Más que percibir la fraternidad como elemento subsidiario o jerárquicamente inferior a la libertad individual –entendida primordialmente como libertad negativa–, podemos tomarla como marco referencial de relación intersubjetiva. Sin jerarquías. La libertad individual –el libre albedrío, mejor dicho– suele ser sumamente pobre si impide las condiciones de disfrute de una libertad similar entre seres interdependientes en comunidad. Privilegiar mi arbitrio sobre las necesidades de otros/as no es una ventana hacia una sociedad más equitativa, sino todo lo contrario. No es respetar la dignidad misma de quien es parte integral de una comunidad de relaciones de interdependencia.
Para esto, sin embargo, es necesario tomar en cuenta las emociones en política, como hace décadas se ha enfatizado desde varios sectores de la filosofía.
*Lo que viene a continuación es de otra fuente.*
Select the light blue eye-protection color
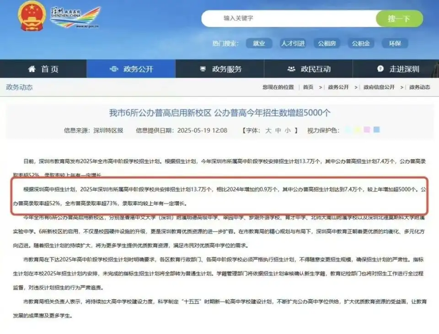439x334 pixels. pyautogui.click(x=348, y=130)
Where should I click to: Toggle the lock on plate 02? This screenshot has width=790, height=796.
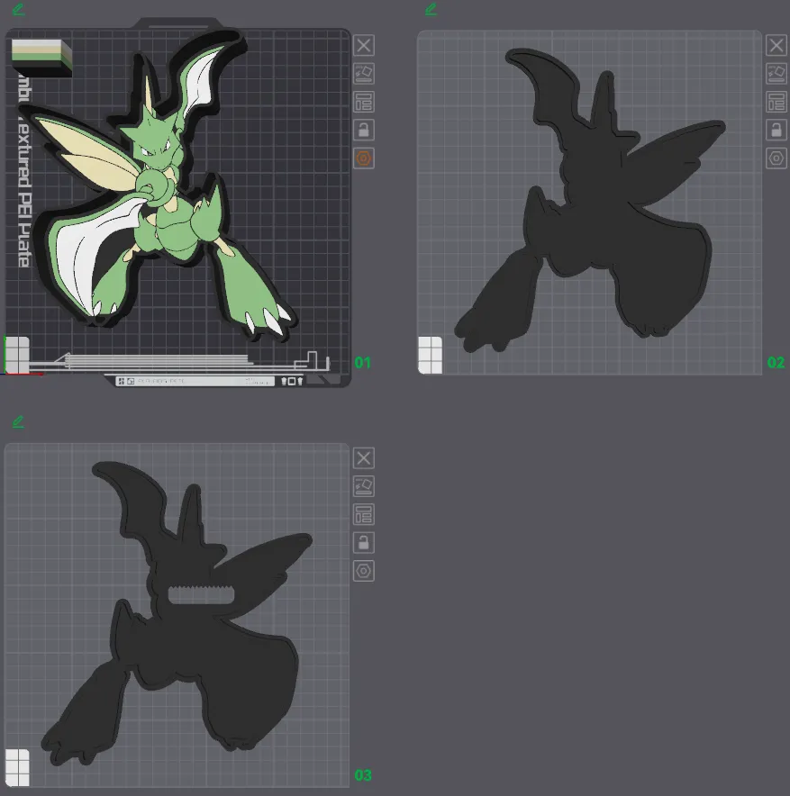click(x=776, y=130)
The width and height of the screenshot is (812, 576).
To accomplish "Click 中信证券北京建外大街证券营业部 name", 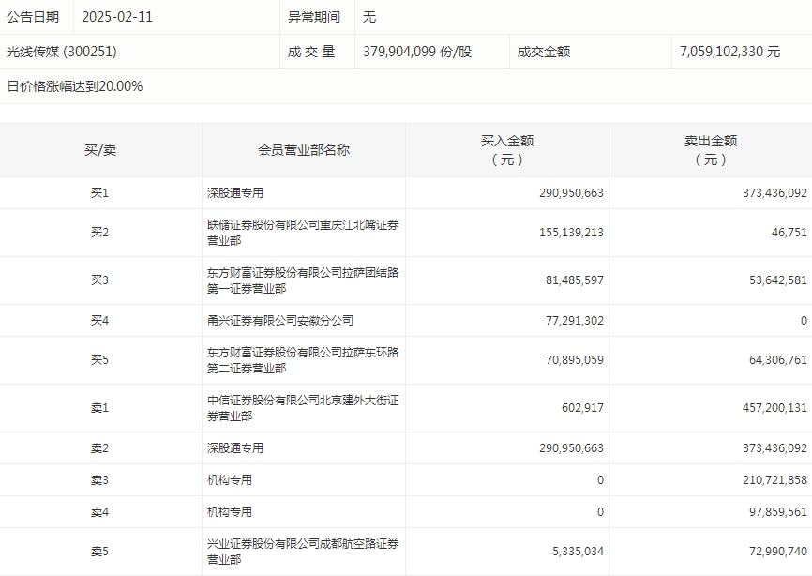I will pyautogui.click(x=303, y=408).
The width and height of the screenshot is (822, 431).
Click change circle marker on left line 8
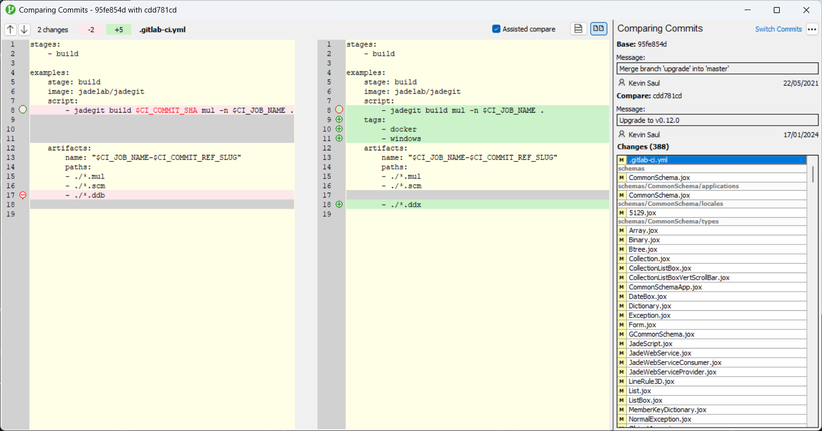[23, 110]
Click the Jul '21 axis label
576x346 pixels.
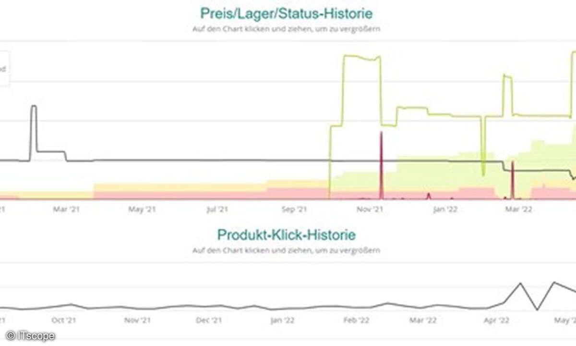coord(217,209)
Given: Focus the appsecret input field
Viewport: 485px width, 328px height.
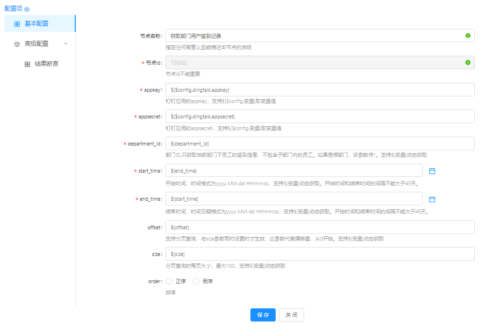Looking at the screenshot, I should click(x=320, y=117).
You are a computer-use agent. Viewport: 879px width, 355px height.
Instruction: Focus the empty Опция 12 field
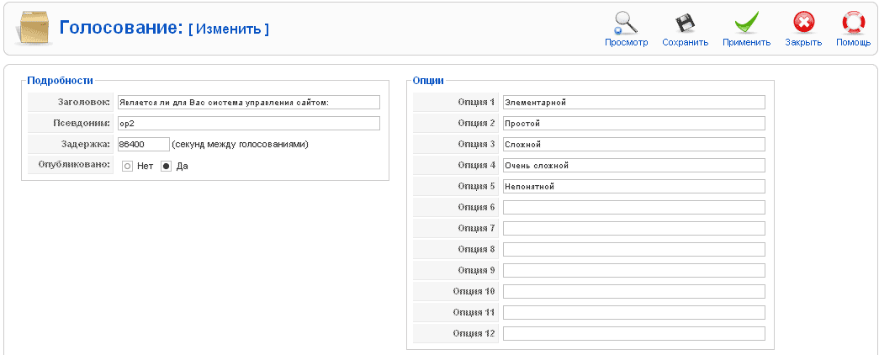point(633,334)
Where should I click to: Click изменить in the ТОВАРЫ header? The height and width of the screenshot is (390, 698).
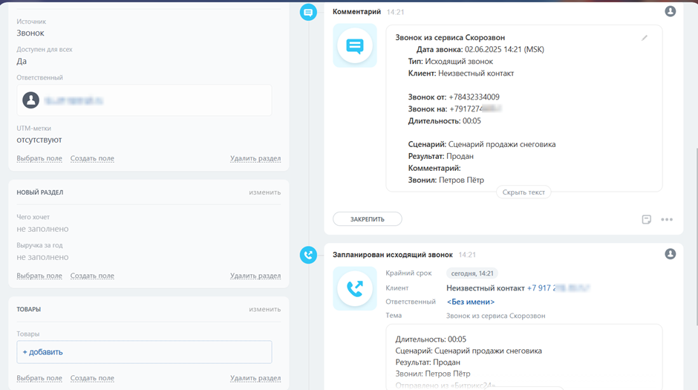[x=264, y=309]
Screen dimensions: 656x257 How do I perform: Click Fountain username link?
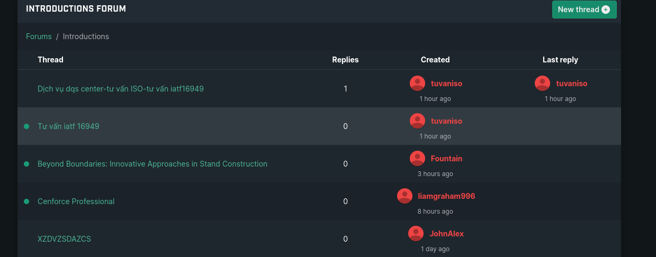(446, 158)

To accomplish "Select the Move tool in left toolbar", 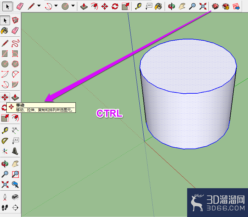I will pyautogui.click(x=5, y=97).
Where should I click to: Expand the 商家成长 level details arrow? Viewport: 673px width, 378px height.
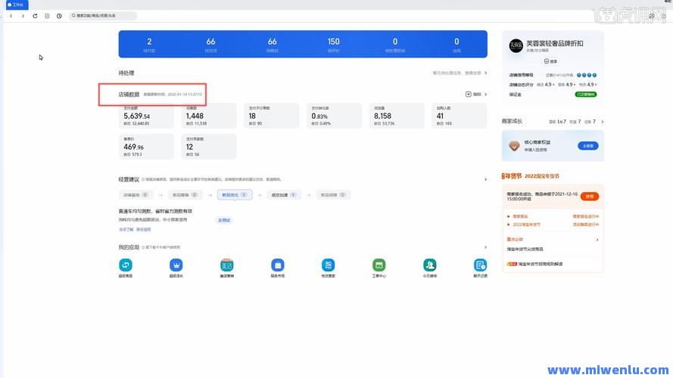pos(602,121)
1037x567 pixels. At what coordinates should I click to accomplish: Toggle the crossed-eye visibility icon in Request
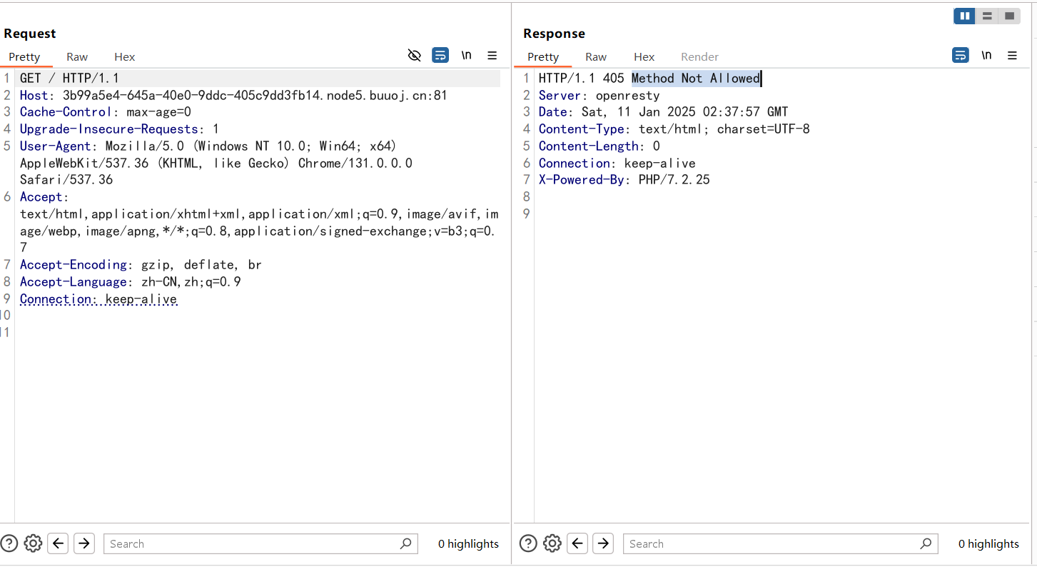pos(415,56)
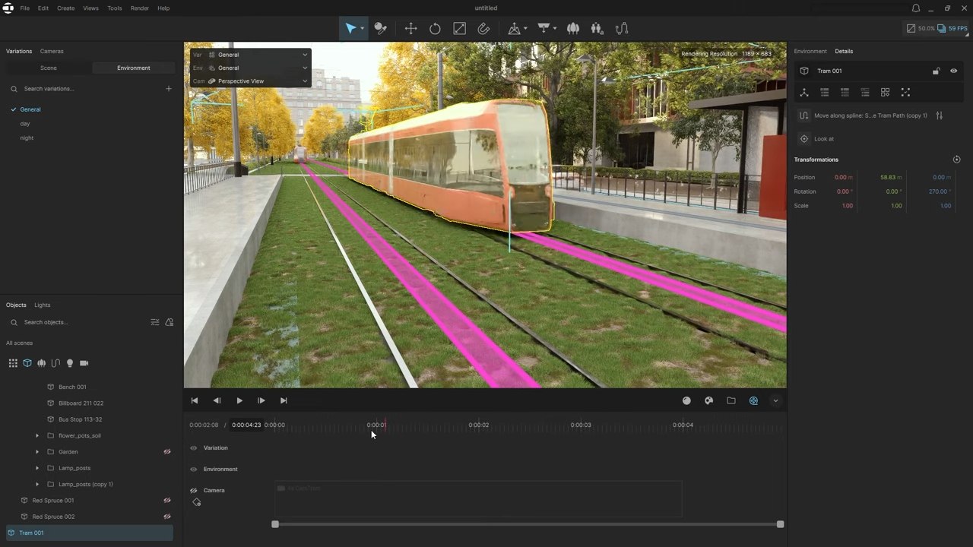Select the 'night' variation in the list
Image resolution: width=973 pixels, height=547 pixels.
coord(27,138)

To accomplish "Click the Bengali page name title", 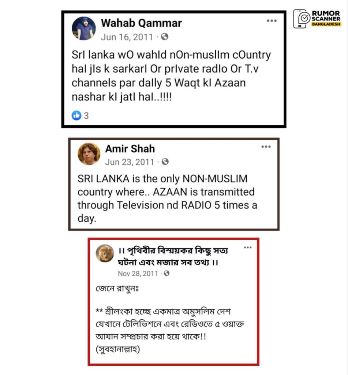I will (173, 256).
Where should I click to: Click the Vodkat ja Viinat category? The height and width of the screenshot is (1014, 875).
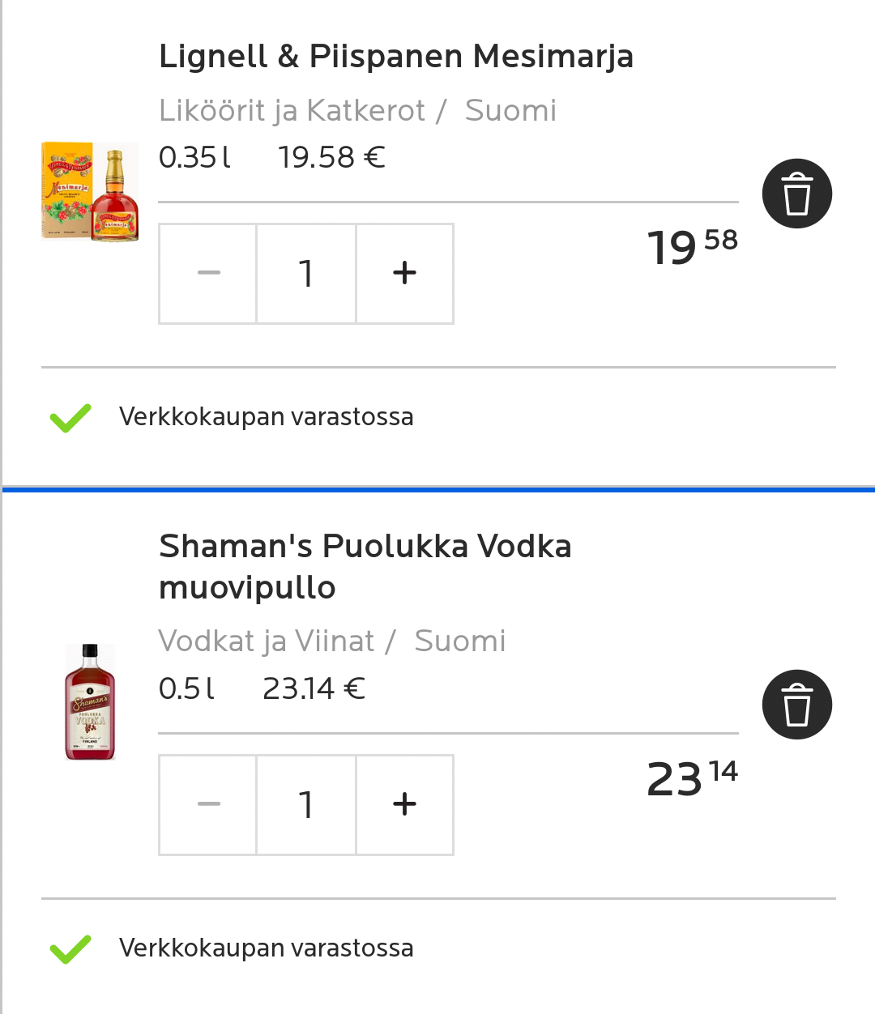tap(267, 641)
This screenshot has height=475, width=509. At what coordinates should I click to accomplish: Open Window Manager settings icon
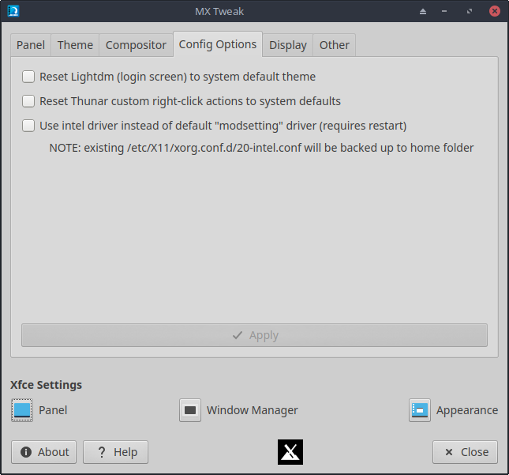click(x=190, y=410)
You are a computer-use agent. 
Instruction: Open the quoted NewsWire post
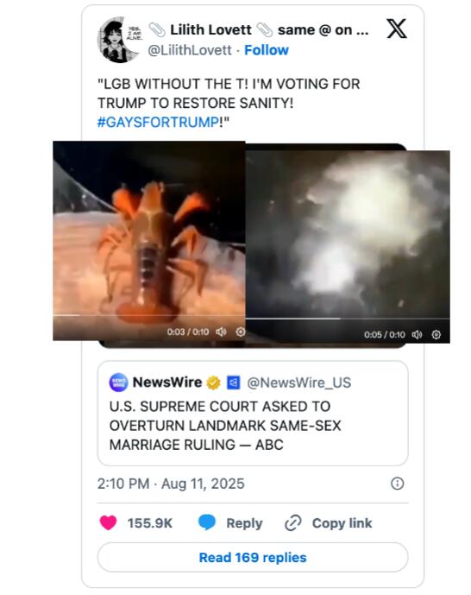tap(253, 414)

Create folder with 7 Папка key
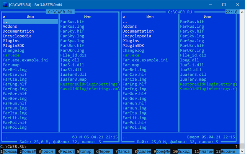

Las críticas a las dinámicas demagógicas que se concentran en la reactividad emotiva no significan, ni deberían implicar, la negación del papel neurálgico de las emociones en nuestras maneras de relacionarnos políticamente. Por el contrario, denota la importancia de cultivar emociones que sean realmente sanas para la convivencia digna entre seres humanos y su entorno medioambiental. Como advierte Nussbaum, los enemigos de la “compasión cívica” no son sujetos particulares, aunque sí sean sus posibilitadores en la praxis, sino emociones humanas como el miedo, la ira, la venganza o la envidia.
El cultivo de emociones que potencien relaciones sanas en comunidad es una tarea tanto bidireccional como interna y externa. Por algo la insistencia de la propia Nussbaum en la educación dirigida no exclusivamente al lucro, sino al cultivo de esas emociones que nos facultan para la empatía, para la compasión y para el respeto a la diferencia. Valores que son necesarios en cualquier democracia. Si pretendemos reducir el sufrimiento individual y colectivo, que debería ser un objetivo democrático central, depurar nuestras emociones y convertirlas en posibilidades de crecimiento en comunidad es una responsabilidad tanto individual como colectiva. Deconstruir nuestras formas autoritarias de concebirnos, de considerarnos como sujetos perennemente enfrentados, es una etapa tan importante para la persona como para la sociedad misma.
En momentos de cambios importantes, ser conscientes de esta enorme tarea, donde se requieren quiebres tanto internos como externos de importantes paradigmas tradicionales, suele ser una ventana de esperanza para contemplar un horizonte de oportunidades. Hablar de amor y compasión en política es extraño solo porque nos hemos acostumbrado a modelos muy patriarcales que postulan el desprecio hacia el/la otro/a; la repetición automática de reacciones emotivas en vez del cultivo de emociones más genuinas y espontáneas. No tiene por qué ser así. Podemos dirigirnos a modelos sociales donde la empatía, la compasión y el amor por el otro/a -independientemente de sus acciones u omisiones- sean valores rectores que posibiliten una mayor cohesión social y menos violencia institucional.